Retype the following data verbatim, preserving every line.

__MATERIAL PROVIDED__:
* Begin *

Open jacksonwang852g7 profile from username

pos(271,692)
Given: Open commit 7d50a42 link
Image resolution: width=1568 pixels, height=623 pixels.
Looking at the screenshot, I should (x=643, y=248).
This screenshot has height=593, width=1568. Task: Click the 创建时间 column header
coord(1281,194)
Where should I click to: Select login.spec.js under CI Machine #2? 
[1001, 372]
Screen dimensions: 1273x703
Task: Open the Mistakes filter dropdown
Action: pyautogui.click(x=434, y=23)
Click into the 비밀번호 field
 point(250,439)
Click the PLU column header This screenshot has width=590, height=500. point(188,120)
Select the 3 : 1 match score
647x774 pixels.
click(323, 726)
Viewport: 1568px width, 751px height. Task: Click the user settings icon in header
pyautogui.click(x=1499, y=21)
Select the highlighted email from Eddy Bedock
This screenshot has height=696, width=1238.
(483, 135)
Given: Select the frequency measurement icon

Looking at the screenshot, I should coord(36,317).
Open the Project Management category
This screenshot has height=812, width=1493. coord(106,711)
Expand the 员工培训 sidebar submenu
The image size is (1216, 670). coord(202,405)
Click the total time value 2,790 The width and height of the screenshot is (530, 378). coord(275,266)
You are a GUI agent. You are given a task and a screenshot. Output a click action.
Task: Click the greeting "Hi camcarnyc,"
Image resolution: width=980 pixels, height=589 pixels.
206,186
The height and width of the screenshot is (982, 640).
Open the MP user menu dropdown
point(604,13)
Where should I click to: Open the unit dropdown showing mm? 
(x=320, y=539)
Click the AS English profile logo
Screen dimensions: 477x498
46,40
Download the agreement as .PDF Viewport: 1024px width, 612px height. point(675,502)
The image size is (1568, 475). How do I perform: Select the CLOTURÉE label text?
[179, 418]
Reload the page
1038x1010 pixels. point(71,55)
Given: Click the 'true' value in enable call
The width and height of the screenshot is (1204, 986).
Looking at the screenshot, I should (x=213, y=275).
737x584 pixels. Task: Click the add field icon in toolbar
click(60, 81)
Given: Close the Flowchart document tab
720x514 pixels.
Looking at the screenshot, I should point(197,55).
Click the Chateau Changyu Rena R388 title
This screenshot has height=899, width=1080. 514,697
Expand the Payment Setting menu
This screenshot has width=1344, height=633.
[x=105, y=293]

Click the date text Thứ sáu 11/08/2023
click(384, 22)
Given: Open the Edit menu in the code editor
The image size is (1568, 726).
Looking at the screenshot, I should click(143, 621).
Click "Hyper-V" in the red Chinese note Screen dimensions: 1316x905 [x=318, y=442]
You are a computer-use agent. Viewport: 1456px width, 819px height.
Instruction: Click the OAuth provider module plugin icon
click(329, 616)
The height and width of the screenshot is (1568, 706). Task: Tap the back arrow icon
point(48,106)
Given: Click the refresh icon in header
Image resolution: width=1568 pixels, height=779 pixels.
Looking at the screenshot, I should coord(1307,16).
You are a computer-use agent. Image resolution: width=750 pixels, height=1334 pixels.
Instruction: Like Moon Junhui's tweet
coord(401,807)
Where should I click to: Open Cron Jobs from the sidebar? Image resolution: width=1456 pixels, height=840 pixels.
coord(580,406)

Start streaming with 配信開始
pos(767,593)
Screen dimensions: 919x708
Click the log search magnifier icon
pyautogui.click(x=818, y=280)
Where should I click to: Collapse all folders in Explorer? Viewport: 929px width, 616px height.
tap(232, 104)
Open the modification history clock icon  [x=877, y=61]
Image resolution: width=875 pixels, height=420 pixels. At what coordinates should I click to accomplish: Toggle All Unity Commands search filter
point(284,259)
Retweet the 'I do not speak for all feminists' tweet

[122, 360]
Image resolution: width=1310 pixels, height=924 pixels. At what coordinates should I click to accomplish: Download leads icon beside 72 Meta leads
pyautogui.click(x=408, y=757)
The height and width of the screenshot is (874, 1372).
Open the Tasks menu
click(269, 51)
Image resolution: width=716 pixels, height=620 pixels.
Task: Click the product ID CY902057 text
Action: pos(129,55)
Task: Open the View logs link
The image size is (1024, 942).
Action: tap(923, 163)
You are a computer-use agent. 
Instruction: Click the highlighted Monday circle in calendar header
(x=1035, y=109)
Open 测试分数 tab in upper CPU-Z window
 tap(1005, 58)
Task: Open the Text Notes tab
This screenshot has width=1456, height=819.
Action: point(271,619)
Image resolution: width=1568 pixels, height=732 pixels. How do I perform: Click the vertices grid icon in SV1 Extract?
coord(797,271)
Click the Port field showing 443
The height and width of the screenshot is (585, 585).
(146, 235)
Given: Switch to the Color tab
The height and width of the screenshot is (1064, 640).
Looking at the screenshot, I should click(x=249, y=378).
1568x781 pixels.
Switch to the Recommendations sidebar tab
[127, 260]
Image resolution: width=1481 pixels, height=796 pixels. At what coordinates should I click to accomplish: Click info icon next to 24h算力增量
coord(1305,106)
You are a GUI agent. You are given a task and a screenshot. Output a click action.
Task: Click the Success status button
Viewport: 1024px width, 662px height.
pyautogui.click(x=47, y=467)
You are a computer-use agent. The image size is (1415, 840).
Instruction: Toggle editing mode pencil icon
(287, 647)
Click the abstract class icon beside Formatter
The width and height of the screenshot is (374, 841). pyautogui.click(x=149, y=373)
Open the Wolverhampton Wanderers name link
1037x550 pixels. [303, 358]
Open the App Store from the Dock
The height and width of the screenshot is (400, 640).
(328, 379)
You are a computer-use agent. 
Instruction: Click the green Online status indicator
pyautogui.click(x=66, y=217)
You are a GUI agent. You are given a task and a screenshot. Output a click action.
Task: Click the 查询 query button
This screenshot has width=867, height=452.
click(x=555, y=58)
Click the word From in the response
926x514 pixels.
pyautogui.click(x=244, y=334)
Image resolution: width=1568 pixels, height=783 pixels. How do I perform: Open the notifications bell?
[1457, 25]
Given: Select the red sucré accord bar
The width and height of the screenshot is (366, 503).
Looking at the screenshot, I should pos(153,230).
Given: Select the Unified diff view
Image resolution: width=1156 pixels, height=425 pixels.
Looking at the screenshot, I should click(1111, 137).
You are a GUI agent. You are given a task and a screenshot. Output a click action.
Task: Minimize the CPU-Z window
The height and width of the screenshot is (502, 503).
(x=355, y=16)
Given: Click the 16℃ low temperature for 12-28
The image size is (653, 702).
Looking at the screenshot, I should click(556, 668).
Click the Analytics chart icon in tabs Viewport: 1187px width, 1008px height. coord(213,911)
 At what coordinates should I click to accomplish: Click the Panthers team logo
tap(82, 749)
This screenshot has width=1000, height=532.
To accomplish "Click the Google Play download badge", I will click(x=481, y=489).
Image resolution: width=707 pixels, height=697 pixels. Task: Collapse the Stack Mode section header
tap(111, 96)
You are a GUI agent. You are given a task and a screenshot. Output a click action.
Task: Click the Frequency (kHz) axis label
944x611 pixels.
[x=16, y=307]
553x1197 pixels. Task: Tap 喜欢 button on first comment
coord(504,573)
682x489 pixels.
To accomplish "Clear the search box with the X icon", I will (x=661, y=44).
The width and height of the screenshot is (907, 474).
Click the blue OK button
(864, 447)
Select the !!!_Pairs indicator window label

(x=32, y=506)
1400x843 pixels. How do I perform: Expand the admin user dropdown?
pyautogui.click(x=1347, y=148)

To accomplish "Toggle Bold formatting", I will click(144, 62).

* End *

__COMPLETE OUTPUT__:
Open jacksonwang852g7 profile from username

pos(271,692)
Given: Open commit 7d50a42 link
Image resolution: width=1568 pixels, height=623 pixels.
Looking at the screenshot, I should (x=643, y=248).
This screenshot has height=593, width=1568. Task: Click the 创建时间 column header
coord(1281,194)
Where should I click to: Select login.spec.js under CI Machine #2? 
[1001, 372]
Screen dimensions: 1273x703
Task: Open the Mistakes filter dropdown
Action: pyautogui.click(x=434, y=23)
Click into the 비밀번호 field
 point(250,439)
Click the PLU column header This screenshot has width=590, height=500. point(188,120)
Select the 3 : 1 match score
647x774 pixels.
click(323, 726)
Viewport: 1568px width, 751px height. Task: Click the user settings icon in header
pyautogui.click(x=1499, y=21)
Select the highlighted email from Eddy Bedock
This screenshot has height=696, width=1238.
(483, 135)
Given: Select the frequency measurement icon

Looking at the screenshot, I should coord(36,317).
Open the Project Management category
This screenshot has height=812, width=1493. coord(106,711)
Expand the 员工培训 sidebar submenu
The image size is (1216, 670). coord(202,405)
Click the total time value 2,790 The width and height of the screenshot is (530, 378). coord(275,266)
You are a GUI agent. You are given a task and a screenshot. Output a click action.
Task: Click the greeting "Hi camcarnyc,"
Image resolution: width=980 pixels, height=589 pixels.
206,186
The height and width of the screenshot is (982, 640).
Open the MP user menu dropdown
point(604,13)
Where should I click to: Open the unit dropdown showing mm? 
(x=320, y=539)
Click the AS English profile logo
Screen dimensions: 477x498
46,40
Download the agreement as .PDF Viewport: 1024px width, 612px height. point(675,502)
The image size is (1568, 475). How do I perform: Select the CLOTURÉE label text?
[179, 418]
Reload the page
1038x1010 pixels. point(71,55)
Given: Click the 'true' value in enable call
The width and height of the screenshot is (1204, 986).
Looking at the screenshot, I should (x=213, y=275).
737x584 pixels. Task: Click the add field icon in toolbar
click(60, 81)
Given: Close the Flowchart document tab
720x514 pixels.
Looking at the screenshot, I should point(197,55).
Click the Chateau Changyu Rena R388 title
This screenshot has height=899, width=1080. 514,697
Expand the Payment Setting menu
This screenshot has width=1344, height=633.
[x=105, y=293]

Click the date text Thứ sáu 11/08/2023
click(384, 22)
Given: Open the Edit menu in the code editor
The image size is (1568, 726).
Looking at the screenshot, I should click(143, 621).
Click "Hyper-V" in the red Chinese note Screen dimensions: 1316x905 [x=318, y=442]
You are a computer-use agent. Viewport: 1456px width, 819px height.
Instruction: Click the OAuth provider module plugin icon
click(329, 616)
The height and width of the screenshot is (1568, 706). Task: Tap the back arrow icon
point(48,106)
Given: Click the refresh icon in header
Image resolution: width=1568 pixels, height=779 pixels.
Looking at the screenshot, I should coord(1307,16).
You are a computer-use agent. Image resolution: width=750 pixels, height=1334 pixels.
Instruction: Like Moon Junhui's tweet
coord(401,807)
Where should I click to: Open Cron Jobs from the sidebar? Image resolution: width=1456 pixels, height=840 pixels.
coord(580,406)

Start streaming with 配信開始
pos(767,593)
Screen dimensions: 919x708
Click the log search magnifier icon
pyautogui.click(x=818, y=280)
Where should I click to: Collapse all folders in Explorer? Viewport: 929px width, 616px height.
tap(232, 104)
Open the modification history clock icon  [x=877, y=61]
Image resolution: width=875 pixels, height=420 pixels. At what coordinates should I click to accomplish: Toggle All Unity Commands search filter
point(284,259)
Retweet the 'I do not speak for all feminists' tweet

[122, 360]
Image resolution: width=1310 pixels, height=924 pixels. At what coordinates should I click to accomplish: Download leads icon beside 72 Meta leads
pyautogui.click(x=408, y=757)
The height and width of the screenshot is (874, 1372).
Open the Tasks menu
click(269, 51)
Image resolution: width=716 pixels, height=620 pixels.
Task: Click the product ID CY902057 text
Action: pos(129,55)
Task: Open the View logs link
The image size is (1024, 942).
Action: tap(923, 163)
You are a computer-use agent. 
Instruction: Click the highlighted Monday circle in calendar header
(x=1035, y=109)
Open 测试分数 tab in upper CPU-Z window
 tap(1005, 58)
Task: Open the Text Notes tab
This screenshot has width=1456, height=819.
Action: point(271,619)
Image resolution: width=1568 pixels, height=732 pixels. How do I perform: Click the vertices grid icon in SV1 Extract?
coord(797,271)
Click the Port field showing 443
The height and width of the screenshot is (585, 585).
(146, 235)
Given: Switch to the Color tab
The height and width of the screenshot is (1064, 640).
Looking at the screenshot, I should click(x=249, y=378).
1568x781 pixels.
Switch to the Recommendations sidebar tab
[127, 260]
Image resolution: width=1481 pixels, height=796 pixels. At what coordinates should I click to accomplish: Click info icon next to 24h算力增量
coord(1305,106)
You are a GUI agent. You are given a task and a screenshot. Output a click action.
Task: Click the Success status button
Viewport: 1024px width, 662px height.
pyautogui.click(x=47, y=467)
You are a computer-use agent. The image size is (1415, 840).
Instruction: Toggle editing mode pencil icon
(287, 647)
Click the abstract class icon beside Formatter
The width and height of the screenshot is (374, 841). pyautogui.click(x=149, y=373)
Open the Wolverhampton Wanderers name link
1037x550 pixels. [303, 358]
Open the App Store from the Dock
The height and width of the screenshot is (400, 640).
(328, 379)
You are a computer-use agent. 
Instruction: Click the green Online status indicator
pyautogui.click(x=66, y=217)
You are a GUI agent. You are given a task and a screenshot. Output a click action.
Task: Click the 查询 query button
This screenshot has width=867, height=452.
click(x=555, y=58)
Click the word From in the response
926x514 pixels.
pyautogui.click(x=244, y=334)
Image resolution: width=1568 pixels, height=783 pixels. How do I perform: Open the notifications bell?
[1457, 25]
Given: Select the red sucré accord bar
The width and height of the screenshot is (366, 503).
Looking at the screenshot, I should pos(153,230).
Given: Select the Unified diff view
Image resolution: width=1156 pixels, height=425 pixels.
Looking at the screenshot, I should click(1111, 137).
You are a GUI agent. You are given a task and a screenshot. Output a click action.
Task: Minimize the CPU-Z window
The height and width of the screenshot is (502, 503).
(x=355, y=16)
Given: Click the 16℃ low temperature for 12-28
The image size is (653, 702).
Looking at the screenshot, I should click(556, 668).
Click the Analytics chart icon in tabs Viewport: 1187px width, 1008px height. coord(213,911)
 At what coordinates should I click to accomplish: Click the Panthers team logo
tap(82, 749)
This screenshot has width=1000, height=532.
To accomplish "Click the Google Play download badge", I will click(x=481, y=489).
Image resolution: width=707 pixels, height=697 pixels. Task: Collapse the Stack Mode section header
tap(111, 96)
You are a GUI agent. You are given a task and a screenshot. Output a click action.
Task: Click the Frequency (kHz) axis label
944x611 pixels.
[x=16, y=307]
553x1197 pixels. Task: Tap 喜欢 button on first comment
coord(504,573)
682x489 pixels.
To accomplish "Clear the search box with the X icon", I will (x=661, y=44).
The width and height of the screenshot is (907, 474).
Click the blue OK button
(864, 447)
Select the !!!_Pairs indicator window label

(x=32, y=506)
1400x843 pixels. How do I perform: Expand the admin user dropdown?
pyautogui.click(x=1347, y=148)

To accomplish "Toggle Bold formatting", I will click(144, 62).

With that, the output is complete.